An international team lead by researchers in Germany has discovered a new seaborgium isotope. The experiment, which was carried out at the GSI/FAIR accelerator in Darmstadt, Germany, detected 22 nuclei of seaborgium-257. This brings the total number of known isotopes of the synthetic superheavy element seaborgium with atomic number 106 to 22.

Silicone detector

Source: © Pavol Mosat, GSI/FAIR

Illustration of the nuclear reaction that synthesised seaborgium-257 on the surface of the silicone detector that discovered it

Seaborgium-257 was produced by colliding a beam of chromium-52 with a thin layer of lead-206. The researchers detected 21 spontaneous fission decays of a seaborgium-257 nucleus, as well as one alpha decay, for a total of 22 nuclei. The half-life of the new isotope, situated just next to the enhanced neutron shell gap at 152, is 12.6 milliseconds.

Nuclear chart

Source: © J Khuyagbaatar, GSI/FAIR

Nuclear chart showing seaborgium-257’s place on it

Seaborgium was first discovered in 1974 when both a Russian team and a US one claimed to have produced the superheavy element by using two different sets of elements. While the Russian team, led by Yuri Oganessian, was first to claim the synthesis of the element, the US team’s experimental evidence was deemed stronger. This meant that the US team eventually chose the name for the new element and dubbed it seaborgium, after the team’s leader Glenn Seaborg, at that time the only living person to have an element named for him. Oganessian did get his just desserts though, when element 118 was named oganessian in his honour in 2016.

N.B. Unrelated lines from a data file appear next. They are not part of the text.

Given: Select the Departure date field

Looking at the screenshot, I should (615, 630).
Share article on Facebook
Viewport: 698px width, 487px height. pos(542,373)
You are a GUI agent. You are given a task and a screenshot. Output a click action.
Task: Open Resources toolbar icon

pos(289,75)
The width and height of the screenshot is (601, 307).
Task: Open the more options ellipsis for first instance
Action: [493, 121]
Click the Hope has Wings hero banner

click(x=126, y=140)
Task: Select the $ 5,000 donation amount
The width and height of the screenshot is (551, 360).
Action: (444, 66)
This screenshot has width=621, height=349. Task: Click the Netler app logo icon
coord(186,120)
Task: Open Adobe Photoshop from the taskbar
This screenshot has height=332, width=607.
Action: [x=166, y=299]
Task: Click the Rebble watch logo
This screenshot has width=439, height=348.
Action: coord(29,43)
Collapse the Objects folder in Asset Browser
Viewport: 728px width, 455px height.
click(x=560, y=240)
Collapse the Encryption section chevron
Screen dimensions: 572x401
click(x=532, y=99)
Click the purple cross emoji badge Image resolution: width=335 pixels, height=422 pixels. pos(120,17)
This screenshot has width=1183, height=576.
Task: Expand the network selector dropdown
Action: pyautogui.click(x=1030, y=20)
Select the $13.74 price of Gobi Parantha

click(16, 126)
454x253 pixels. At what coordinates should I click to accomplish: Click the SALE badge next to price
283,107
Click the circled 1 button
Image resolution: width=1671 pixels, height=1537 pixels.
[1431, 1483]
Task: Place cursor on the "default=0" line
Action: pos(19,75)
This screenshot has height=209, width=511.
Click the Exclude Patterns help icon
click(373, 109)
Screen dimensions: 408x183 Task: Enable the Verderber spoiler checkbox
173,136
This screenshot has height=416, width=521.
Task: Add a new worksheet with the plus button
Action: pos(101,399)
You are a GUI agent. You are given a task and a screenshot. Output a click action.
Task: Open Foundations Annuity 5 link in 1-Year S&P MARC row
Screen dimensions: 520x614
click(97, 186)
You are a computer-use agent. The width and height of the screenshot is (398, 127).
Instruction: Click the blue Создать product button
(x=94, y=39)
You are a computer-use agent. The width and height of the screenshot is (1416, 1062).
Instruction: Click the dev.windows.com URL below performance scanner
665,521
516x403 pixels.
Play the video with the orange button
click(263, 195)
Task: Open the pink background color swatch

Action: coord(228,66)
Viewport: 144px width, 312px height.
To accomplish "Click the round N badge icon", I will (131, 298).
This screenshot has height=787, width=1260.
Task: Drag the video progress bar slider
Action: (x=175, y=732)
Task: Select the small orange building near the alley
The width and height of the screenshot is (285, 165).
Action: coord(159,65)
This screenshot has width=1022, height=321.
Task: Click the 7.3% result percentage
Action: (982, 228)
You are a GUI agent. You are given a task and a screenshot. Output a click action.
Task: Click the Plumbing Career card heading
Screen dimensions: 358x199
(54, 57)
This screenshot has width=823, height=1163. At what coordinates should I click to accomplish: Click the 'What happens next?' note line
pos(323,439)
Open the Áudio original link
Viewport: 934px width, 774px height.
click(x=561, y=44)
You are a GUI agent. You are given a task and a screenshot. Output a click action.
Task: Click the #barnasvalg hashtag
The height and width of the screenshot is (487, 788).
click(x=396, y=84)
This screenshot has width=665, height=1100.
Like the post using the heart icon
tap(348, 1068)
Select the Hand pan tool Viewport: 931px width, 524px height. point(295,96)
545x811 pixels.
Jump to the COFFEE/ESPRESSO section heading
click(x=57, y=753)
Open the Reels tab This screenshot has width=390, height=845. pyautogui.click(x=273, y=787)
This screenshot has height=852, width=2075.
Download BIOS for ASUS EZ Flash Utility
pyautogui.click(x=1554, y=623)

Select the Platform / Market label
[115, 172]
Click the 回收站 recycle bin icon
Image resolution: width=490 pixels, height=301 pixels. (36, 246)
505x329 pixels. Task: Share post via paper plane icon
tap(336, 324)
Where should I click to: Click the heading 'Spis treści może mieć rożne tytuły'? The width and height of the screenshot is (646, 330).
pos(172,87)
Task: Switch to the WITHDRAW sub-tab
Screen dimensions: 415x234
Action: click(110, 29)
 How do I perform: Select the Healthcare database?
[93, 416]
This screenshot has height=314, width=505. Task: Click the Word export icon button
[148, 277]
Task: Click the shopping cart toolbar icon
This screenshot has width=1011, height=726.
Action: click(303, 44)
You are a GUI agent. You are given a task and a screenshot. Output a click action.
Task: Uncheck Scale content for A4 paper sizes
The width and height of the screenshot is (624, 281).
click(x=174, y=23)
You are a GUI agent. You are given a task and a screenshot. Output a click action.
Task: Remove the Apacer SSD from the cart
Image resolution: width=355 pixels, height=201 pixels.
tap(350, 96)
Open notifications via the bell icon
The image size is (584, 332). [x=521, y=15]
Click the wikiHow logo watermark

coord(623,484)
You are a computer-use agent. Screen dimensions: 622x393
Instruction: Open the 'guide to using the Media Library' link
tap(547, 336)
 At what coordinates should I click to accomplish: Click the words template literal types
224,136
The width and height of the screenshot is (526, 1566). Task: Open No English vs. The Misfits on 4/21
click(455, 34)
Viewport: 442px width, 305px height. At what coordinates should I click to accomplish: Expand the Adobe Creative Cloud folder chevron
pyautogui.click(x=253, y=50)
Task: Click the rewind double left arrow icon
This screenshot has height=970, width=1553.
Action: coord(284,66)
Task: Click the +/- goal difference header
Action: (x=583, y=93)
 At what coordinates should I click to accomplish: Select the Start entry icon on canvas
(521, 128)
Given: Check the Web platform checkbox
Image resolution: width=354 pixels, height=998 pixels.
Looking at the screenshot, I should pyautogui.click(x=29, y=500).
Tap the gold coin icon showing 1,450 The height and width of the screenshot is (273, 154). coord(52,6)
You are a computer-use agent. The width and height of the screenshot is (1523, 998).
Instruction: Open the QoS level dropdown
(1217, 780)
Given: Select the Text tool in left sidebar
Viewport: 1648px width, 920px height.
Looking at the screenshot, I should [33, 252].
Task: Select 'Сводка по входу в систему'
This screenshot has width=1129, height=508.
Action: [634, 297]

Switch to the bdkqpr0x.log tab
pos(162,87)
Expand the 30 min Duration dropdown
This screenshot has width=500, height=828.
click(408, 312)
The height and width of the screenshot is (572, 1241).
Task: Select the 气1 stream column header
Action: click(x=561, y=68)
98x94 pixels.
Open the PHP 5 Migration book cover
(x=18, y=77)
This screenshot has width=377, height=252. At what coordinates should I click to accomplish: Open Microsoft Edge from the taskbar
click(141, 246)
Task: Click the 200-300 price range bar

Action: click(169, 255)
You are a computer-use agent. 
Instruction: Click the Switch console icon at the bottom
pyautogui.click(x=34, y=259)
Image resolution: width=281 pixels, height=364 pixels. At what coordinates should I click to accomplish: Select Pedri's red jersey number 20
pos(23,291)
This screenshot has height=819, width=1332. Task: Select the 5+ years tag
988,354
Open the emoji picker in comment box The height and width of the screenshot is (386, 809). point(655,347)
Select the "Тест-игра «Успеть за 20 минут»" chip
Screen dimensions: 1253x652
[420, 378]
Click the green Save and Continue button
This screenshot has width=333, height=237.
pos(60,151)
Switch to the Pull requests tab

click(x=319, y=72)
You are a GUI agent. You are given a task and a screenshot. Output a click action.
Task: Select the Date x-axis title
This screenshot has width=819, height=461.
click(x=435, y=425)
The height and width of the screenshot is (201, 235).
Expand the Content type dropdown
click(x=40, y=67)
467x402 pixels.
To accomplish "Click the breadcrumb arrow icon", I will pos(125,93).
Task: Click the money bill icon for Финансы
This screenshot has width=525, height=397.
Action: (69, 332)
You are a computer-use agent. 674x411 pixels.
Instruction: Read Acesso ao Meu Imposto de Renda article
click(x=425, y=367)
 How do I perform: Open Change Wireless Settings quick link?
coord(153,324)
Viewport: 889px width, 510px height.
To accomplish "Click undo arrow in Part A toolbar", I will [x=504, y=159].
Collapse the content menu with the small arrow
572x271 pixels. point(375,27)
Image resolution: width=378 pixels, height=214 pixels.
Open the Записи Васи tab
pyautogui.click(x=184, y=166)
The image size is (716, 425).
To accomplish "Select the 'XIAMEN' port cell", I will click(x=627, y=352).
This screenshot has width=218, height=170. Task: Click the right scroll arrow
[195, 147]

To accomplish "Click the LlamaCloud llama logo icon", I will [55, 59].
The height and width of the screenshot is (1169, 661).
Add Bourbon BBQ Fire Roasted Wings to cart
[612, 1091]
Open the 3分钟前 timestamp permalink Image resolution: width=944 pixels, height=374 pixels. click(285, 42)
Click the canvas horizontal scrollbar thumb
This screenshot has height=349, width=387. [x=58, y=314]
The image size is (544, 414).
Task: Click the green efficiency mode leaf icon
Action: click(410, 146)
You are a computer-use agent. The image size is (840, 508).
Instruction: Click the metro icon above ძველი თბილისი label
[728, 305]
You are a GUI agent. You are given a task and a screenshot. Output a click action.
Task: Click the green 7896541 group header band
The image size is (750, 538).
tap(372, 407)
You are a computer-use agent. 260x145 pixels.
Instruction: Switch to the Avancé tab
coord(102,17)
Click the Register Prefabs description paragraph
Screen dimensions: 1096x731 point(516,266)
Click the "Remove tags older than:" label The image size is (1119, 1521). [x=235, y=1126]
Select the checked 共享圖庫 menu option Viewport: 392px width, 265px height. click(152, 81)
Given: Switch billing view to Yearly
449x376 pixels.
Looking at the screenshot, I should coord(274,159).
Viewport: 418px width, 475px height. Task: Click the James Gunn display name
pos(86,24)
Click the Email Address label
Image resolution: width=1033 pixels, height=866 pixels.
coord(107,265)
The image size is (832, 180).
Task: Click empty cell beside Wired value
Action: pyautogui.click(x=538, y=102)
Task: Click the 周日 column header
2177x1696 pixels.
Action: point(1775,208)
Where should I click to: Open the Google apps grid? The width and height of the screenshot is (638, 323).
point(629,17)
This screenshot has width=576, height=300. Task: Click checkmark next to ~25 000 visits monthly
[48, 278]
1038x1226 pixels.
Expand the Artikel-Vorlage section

‘Our findings on seaborgium-257 provide exciting hints on the impact of shell effects on the fission properties of superheavy nuclei,’ stated Pavol Mosat from GSI/FAIR who was the study’s first author. ‘As one consequence, it is possible that the next lighter, still unknown isotope – seaborgium-256 – may undergo fission in a very short time range of one nanosecond to six microseconds.’